§ Consigne A: Citez mot pour mot le passage du texte sur le concept d'émeute qui s'ouvre sur les mots contenant "Evolution du concept" et se clôt sur "nous la concevons.".
§ Consigne B: D'après le texte sur le concept d'émeute, combien d'émeutiers un événement doit-il au moins avoir regroupé pour que la BE le considère comme une émeute ?
§ Consigne C: Rédigez la suite du texte sur le concept d'émeute à partir de sa dernière phrase.

§ Texte fourni:
+++

Evolution du concept d'émeute


 

1) Limites du concept pour la BE

Dans le numéro 1, nous avions listé une série d'événements qui nous paraissaient litigieux du point de vue de l'émeute, mais pour lesquels nous avions cependant ouvert un dossier d'émeute [cf. « Limites du concept d'émeute en 1989 »]. Ici, il s'agit de cas de figures ou de raisons qui, au contraire, font qu'un événement est en dessous ou en dehors de l'émeute, telle que nous la concevons. 

a) Lorsque l'information est insuffisante ou incompréhensible. C'est le cas de litige, conduisant à l'exclusion de l'événement, le plus fréquent. Quand l'information utilise l'entrefilet pour rapporter de « violents troubles » dans tel Etat, sans autre indication de lieu, de date, des causes, de la nature, de la durée et des conséquences de ces troubles, il peut s'agir, comme il peut ne pas s'agir d'émeute. Dans le doute, la BE est plutôt minimaliste. En exemple, le Congo en 1990, où il y a probablement eu des émeutes, mais où l'information donne trop peu d'éléments pour le garantir. Le contre-exemple est l'émeute de Johannesburg [26] du 24 janvier 1990, où une décision subjective, tout à fait discutable, avait fait ouvrir un dossier justement parce que le peu d'information semblait indiquer une émeute qu'il n'était plus possible de taire, mais qu'il convenait de voiler. 

b) Lorsqu'une manifestation se termine en affrontements entre manifestants et forces de l'ordre ou est violemment dispersée, mais sans pillage, ou avec un encadrement qui contrôle complètement la manifestation. Ici, la limite est entre unte attitude offensive, qui pour la BE correspond à une émeute, et une attitude défensive. Bien évidemment, il est très souvent impossible de faire la part des choses. Dans le doute, la BE fait confiance à une impression, résultante de l'expérience de ses observateurs, de leur prudent minimalisme de principe, et de leur optimisme à imaginer les non-dits en fonction de leurs propres désirs ; de même, la BE considère comme émeute un événement ayant regroupé au moins 400 émeutiers. A moins, il s'agit souvent de la rixe du samedi soir, ou d'affrontements de bandes. Le chiffre de 400 nous paraît le chiffre minimum qui engage à coup sûr la spontanéité de personnes ne se connaissant pas au préalable. Bien entendu, ce nombre ne peut pas constituer une règle stricte, car non seulement il est effectivement possible, quoique devenu peu probable, que 400 personnes se battant dans une rue se connaissent toutes, mais il peut y avoir communication spontanée sous la forme de l'émeute avec beaucoup moins de 400 individus. De plus, le nombre d'émeutiers est généralement le plus difficile à déterminer, personne n'étant là pour compter (les émeutiers ne se comptent pas, les compteurs ne sont pas dans l'émeute). La BE a donc écarté les faits divers et raids de bandes (exemple : une bande de punks qui a déferlé sur Hanovre en 1989 et y a tout détruit sur son passage, y compris la prison dans laquelle elle a été jetée). Mais là aussi, les contre-exemples sont faciles à trouver : les émeutes occidentales, ainsi, réunissent rarement 400 émeutiers (avérés) sur plusieurs jours, ou l'Intifada, où les lanceurs de pierre sont également souvent en dessous de ce quota.

+++

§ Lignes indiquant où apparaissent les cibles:
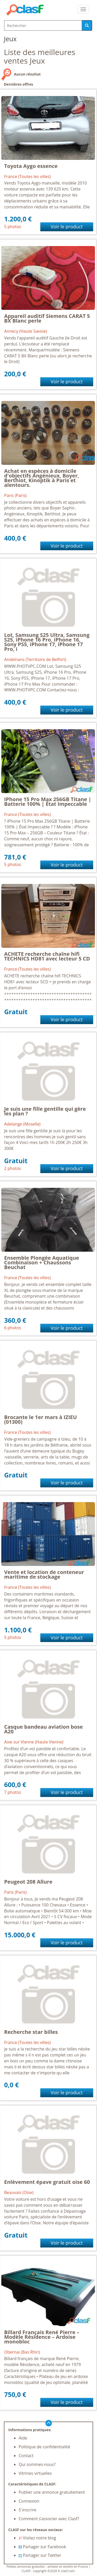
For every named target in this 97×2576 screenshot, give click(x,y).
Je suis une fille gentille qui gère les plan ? (45, 1111)
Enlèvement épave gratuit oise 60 (47, 2181)
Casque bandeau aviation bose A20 (43, 1729)
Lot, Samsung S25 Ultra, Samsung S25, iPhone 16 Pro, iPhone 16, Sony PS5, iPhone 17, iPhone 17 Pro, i (46, 641)
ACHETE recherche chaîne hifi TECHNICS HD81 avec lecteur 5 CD (47, 956)
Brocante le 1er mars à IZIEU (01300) (40, 1419)
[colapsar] (83, 9)
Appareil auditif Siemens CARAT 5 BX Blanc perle (47, 318)
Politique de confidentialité (44, 2447)
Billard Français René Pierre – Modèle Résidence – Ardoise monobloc (41, 2337)
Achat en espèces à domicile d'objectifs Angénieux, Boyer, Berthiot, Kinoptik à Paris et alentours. (41, 477)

+++

§ Réponse A:
Evolution du concept d'émeute


 

1) Limites du concept pour la BE

Dans le numéro 1, nous avions listé une série d'événements qui nous paraissaient litigieux du point de vue de l'émeute, mais pour lesquels nous avions cependant ouvert un dossier d'émeute [cf. « Limites du concept d'émeute en 1989 »]. Ici, il s'agit de cas de figures ou de raisons qui, au contraire, font qu'un événement est en dessous ou en dehors de l'émeute, telle que nous la concevons.

§ Réponse B: Au moins 400 émeutiers.

§ Réponse C:
c) Lorsqu'un bien, une tradition, ou même une authenticité menacés par l'aliénation doivent être conservés par une insubordination. A ce moment-là, ce qu'il y a de nouveau dans la révolte nous y paraît subordonné à ce qu'il y a d'ancien. Cette attitude de réaction ou de contraction nous semble contraire à l'émeute qui par essence est expansive. Rentrent dans cette catégorie, souvent amalgamées donc à tort à l'émeute, la défense de la terre et de la liberté traditionnelle (les répugnants Mohawks [19], par exemple), la défense de droits acquis (la plupart des mutineries de prison) ou la défense d'un squat isolé et spectaculaire (exemple : la Hafenstrasse de Hambourg ; contre-exemple : la Mainzer Strasse de Berlin [28], mais dont les manifestants, visiblement moins « petite famille » que ceux de Hambourg sont sortis contester leur défaite hors de leur rue après leur éviction). Exception : lorsque la défensive s'étend à tout un quartier squatté, comme à Nairobi, au Kenya [20]. 

d) Lorsque l'affrontement ne sort pas de l'enceinte qui détermine l'identité des émeutiers : salle de concert, stade, prison, campus, usine.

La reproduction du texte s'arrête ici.